Even though AI can help speed up hiring, Aishat believed it’s not always fair to understand the full value of what a person brings. She also warned applicants against using vague phrases like “team player” or “works under pressure.” Instead, she recommends being clear and giving real examples.
When it comes to employers, she advised they should be more realistic, especially with entry-level jobs; applicants would not use AI to generate what they may not have. “You can see jobs asking fresh graduates to have years of experience or special certificates. That’s not fair,” she said.

Results from the CV scan indicate that even when an applicant submits a manually crafted CV, it’s crucial to align the content with relevant keywords and skills listed in the job advertisement.
To counter some of these challenges, Zubairu explained that he co-built a platform called Workdey, designed to function as a local alternative to platforms like Fiverr and Upwork. The goal, he said, is to help Nigerian freelancers overcome challenges related to cross-border jobs with the aim of solving both the gig-job connection and the financial remittance problem faced by many African freelancers.
Nigeria’s legal framework and AI regulation
Currently, Nigeria’s employment laws do not specifically address AI-related issues. However, Aisha Morohunfola, a Legal Compliance & Startup Advisor, said certain provisions can be leveraged to mitigate AI’s adverse effects on workers.
While analysing the role of AI in hiring processes via a LinkedIn post, she cited the Nigerian Labour Act, which provides a general framework for employment relations, including protections against unfair termination. According to her, it can be expanded to include provisions for AI-driven job displacement.
While primarily focused on data privacy, the Nigerian Data Protection Regulation (NDPR), she said, can also be applied to AI systems that process employee data. “Employers using AI for recruitment or performance monitoring must comply with NDPR’s data protection principles, such as obtaining consent and ensuring data accuracy,” she added.
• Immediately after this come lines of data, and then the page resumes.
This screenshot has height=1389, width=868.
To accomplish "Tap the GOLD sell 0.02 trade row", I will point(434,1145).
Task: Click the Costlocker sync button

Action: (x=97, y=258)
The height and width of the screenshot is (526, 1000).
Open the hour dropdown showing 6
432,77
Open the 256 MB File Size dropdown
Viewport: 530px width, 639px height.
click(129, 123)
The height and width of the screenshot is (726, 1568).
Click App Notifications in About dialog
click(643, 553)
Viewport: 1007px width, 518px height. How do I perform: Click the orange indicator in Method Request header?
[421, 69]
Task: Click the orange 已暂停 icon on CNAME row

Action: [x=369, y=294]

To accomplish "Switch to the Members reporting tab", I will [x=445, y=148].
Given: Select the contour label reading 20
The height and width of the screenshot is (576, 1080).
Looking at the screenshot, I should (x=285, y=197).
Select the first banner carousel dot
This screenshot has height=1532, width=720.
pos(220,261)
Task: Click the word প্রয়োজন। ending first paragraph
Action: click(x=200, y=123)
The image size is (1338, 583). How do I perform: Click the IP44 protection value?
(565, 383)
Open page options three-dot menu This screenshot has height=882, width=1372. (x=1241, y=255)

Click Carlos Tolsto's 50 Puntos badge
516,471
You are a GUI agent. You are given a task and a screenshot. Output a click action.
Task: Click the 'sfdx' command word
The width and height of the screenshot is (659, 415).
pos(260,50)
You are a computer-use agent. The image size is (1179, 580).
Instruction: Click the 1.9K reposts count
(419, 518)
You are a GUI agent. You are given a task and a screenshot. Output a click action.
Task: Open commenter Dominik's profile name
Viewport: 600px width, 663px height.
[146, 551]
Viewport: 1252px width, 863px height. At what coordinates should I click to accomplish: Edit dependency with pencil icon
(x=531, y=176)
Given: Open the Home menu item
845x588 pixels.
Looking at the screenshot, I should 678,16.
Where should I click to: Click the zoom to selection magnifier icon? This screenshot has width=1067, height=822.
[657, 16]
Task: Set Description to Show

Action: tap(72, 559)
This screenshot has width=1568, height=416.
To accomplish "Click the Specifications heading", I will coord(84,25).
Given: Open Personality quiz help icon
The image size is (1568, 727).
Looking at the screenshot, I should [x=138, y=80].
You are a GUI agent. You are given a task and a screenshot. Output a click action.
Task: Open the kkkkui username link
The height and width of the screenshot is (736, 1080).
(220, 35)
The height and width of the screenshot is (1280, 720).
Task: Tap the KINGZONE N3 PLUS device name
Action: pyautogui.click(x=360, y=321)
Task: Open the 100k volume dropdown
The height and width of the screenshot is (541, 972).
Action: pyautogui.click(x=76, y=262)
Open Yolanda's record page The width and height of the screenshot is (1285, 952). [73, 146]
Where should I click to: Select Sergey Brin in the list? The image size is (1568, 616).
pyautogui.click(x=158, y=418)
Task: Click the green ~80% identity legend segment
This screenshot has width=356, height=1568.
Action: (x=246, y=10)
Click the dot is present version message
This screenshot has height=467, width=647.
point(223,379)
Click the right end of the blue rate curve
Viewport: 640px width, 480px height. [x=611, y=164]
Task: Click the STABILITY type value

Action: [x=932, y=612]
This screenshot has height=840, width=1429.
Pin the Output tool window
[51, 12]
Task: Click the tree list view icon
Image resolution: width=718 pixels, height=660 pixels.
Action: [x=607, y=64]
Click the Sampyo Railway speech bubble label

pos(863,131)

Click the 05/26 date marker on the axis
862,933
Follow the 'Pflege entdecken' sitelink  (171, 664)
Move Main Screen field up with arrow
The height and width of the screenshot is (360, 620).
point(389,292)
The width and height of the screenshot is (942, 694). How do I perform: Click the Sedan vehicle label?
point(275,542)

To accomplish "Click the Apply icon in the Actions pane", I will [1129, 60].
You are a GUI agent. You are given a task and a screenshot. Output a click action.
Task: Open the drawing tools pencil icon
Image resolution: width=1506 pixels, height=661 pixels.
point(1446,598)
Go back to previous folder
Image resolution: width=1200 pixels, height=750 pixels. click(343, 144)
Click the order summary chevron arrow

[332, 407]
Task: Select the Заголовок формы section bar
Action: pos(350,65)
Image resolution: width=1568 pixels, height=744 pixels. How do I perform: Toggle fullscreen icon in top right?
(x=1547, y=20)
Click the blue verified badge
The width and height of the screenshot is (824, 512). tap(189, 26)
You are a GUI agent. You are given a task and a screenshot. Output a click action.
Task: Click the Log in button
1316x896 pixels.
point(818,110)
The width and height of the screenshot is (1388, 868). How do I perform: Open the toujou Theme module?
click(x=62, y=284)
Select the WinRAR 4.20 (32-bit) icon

To address the challenges posed by AI in the workplace, Morohunfola recommended that Nigeria must develop AI-specific employment regulations and introduce laws that specifically address AI’s impact on employment, focusing on transparency, accountability, and fairness.
Transparency alone won’t make AI accountable
As artificial intelligence continues to shape public life, three influential reports analysed by this reporter have raised critical concerns about the transparency and accountability of AI systems.
Mozilla’s 2020 white paper “Creating Trustworthy AI” criticised tech companies for hiding how their systems work behind complex models and legalese, leaving users powerless to understand or contest decisions.
In their 2021 paper, “Towards Accountability in the Use of AI for Public Administrations”, researchers Michele Loi and Matthias Spielkamp of AlgorithmWatch argue that human accountability is weakened when decisions are delegated to automated systems.
Additionally, a 2024 study by Ramak Molavi Vasse’i and Gabriel Udoh focuses on AI-generated content and the methods used to disclose its synthetic nature. The report “In Transparency We Trust?” warns that over-reliance on transparency alone may lead to a false sense of control.
The researchers highlight the risks of distributed responsibility where many actors are involved, making it difficult to trace who is responsible for harmful outcomes. The AlgorithmWatch report stresses that transparency alone isn’t enough. It draws a distinction between public transparency, where humans can scrutinize AI systems and auditor transparency which enables independent oversight.
Note: Some names used in the story are pseudonyms to protect the employee and the employer’s identities.
This report was produced with support from the Centre for Journalism Innovation and Development (CJID) and Luminate.